Herrmann: Um es vorweg zu sagen: Die Zahl der Flüchtlinge und illegalen Grenzübertritte, die wir dabei feststellen, ist überschaubar. Die illegale Einreise findet immer noch im Wesentlichen auf den Hauptrouten, also den Autobahnen, statt. Das hängt auch damit zusammen, dass die Balkanroute nahezu undurchlässig geworden ist.
Rundblick: Aber wenn die Kontrollen an den Nebenstraßen ja gerade wegen der Migration ausgeweitet wurden, fehlt bei den geringen Zahlen der Aufgegriffenen – inoffizielle Quellen sprechen von etwa zehn Migranten am Tag an den drei Hauptkontrollpunkten – nicht mittlerweile die Rechtfertigungsgrundlage für den Aufwand?
Herrmann: Es ist ja nicht so, dass wir gar nichts fänden. Seit wir an den Nebenstraßen kontrollieren, haben wir viel mehr Aufgriffe von Straftätern. Drogenschmuggler, Autodiebe, Einbrecherbanden – ihrer konnten wir bisher nur mit der Schleierfahndung habhaft werden. Die Kontrollen sind also auch eine Frage der Kriminalitätsbekämpfung.

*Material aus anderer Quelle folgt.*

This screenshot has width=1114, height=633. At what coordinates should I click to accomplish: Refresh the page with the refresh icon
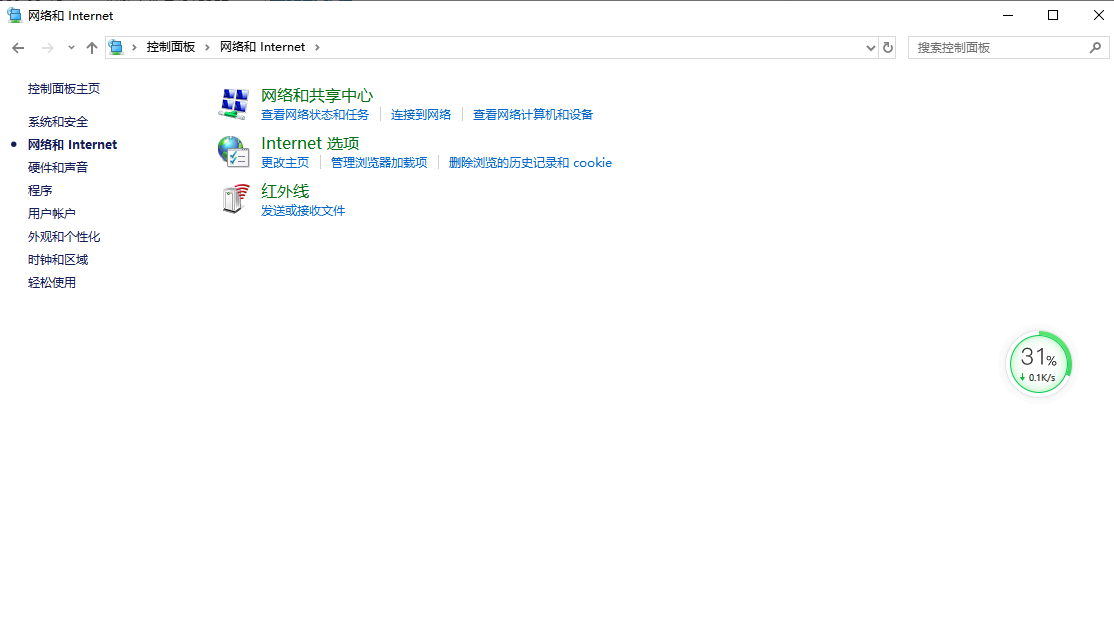coord(888,47)
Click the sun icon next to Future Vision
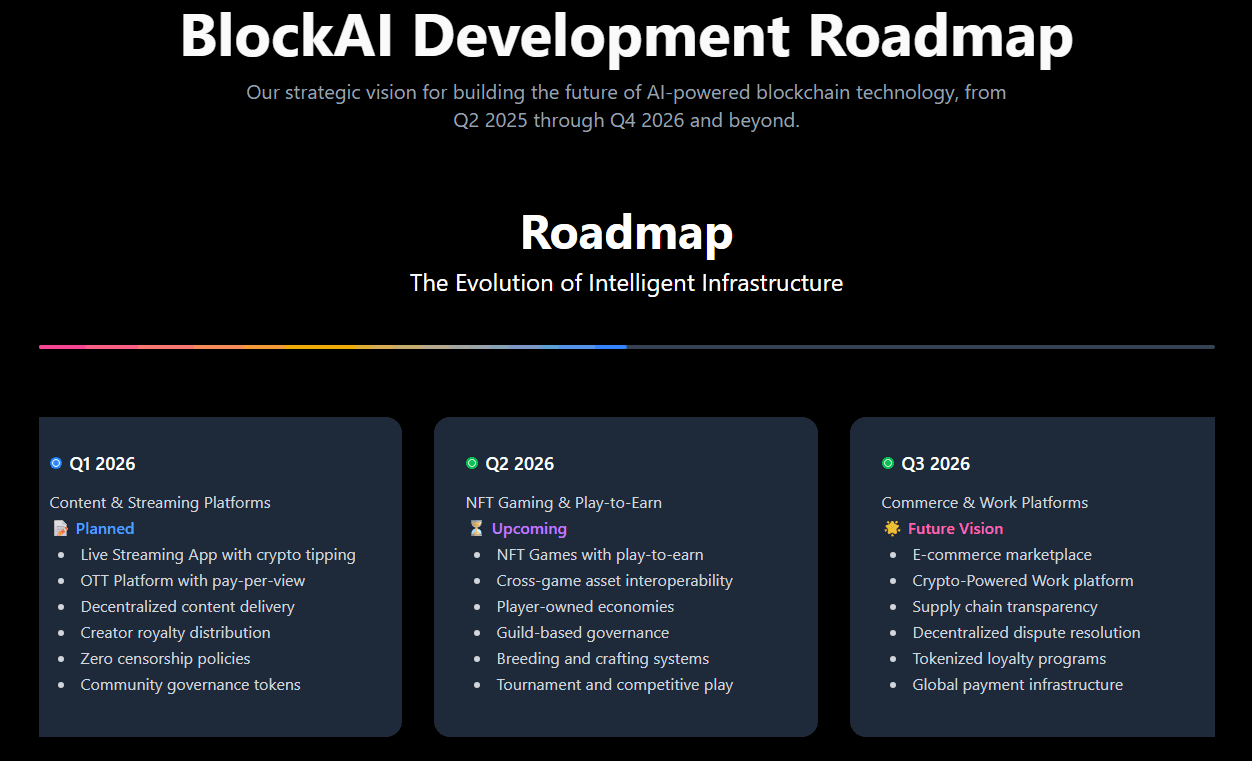 pyautogui.click(x=891, y=527)
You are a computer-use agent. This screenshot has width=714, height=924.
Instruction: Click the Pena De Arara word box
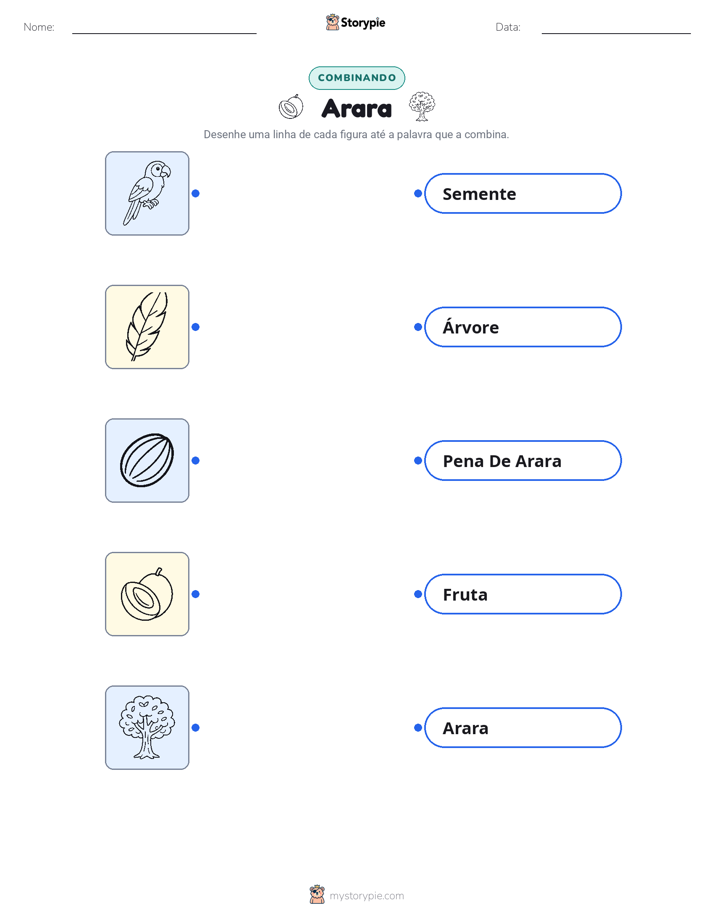(x=523, y=460)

„Voll im Einklang mit der Rechtslage“
Rundblick: Nun ist die Kontrolle der Binnengrenzen zur Kriminalitätsbekämpfung nach EU-Recht jedoch verboten. Die Kontrollen an der österreichischen Grenze sind auch nur wegen der Migration der Flüchtlinge gestattet worden. Wenn diese Grundlage allerdings mit den sinkenden Flüchtlingszahlen schwindet, bedeutet das doch auch mittelfristig das Aus des neuen Grenzpolizei?

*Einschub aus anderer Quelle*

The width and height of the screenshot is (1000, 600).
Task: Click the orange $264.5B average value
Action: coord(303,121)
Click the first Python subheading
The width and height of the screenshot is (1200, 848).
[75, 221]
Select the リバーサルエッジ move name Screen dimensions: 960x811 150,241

Herrmann: Die verstärkten Grenzkontrollen sind auf jeden Fall wirksam, illegale Einreise einzudämmen. Und die Bundesregierung hat die letzte Verlängerung der Erlaubnis für Kontrollen ausdrücklich auch mit den terroristischen Gefahren begründet, nicht in erster Linie mit der Migration. Also das, was wir mit der Bundespolizei tun, steht voll im Einklang mit der derzeitigen Rechtslage.
Rundblick: Das bedeutet also, Sie müssen nicht damit rechnen, dass in einem Jahr etwa gesagt wird: Der Grund für die Kontrollen ist weggefallen, jetzt müssen die Kontrollen wieder eingestellt werden?
Herrmann: Diese Befürchtung habe ich nicht, gerade die Aufgriffe von illegal Einreisenden zeigen ja, dass es nicht in Ordnung ist, was da unterwegs ist. Aber unser Hauptziel ist ja schon, dass die Außengrenzen der EU wieder hinreichend geschützt werden. Darum begrüße ich es sehr, dass man beschlossen hat, die EU-Grenzschutzeinrichtung Frontex deutlich zu verstärken. Es sollen ja mehrere 1000 zusätzliche Stellen geschaffen werden. Wenn es der EU gelingt, in den nächsten Jahren den Außengrenzschutz wieder richtig herzustellen und die Probleme weniger würden, dann würde ich mich freuen, wenn unsere Grenzschutzkontrollen nicht mehr nötig wären.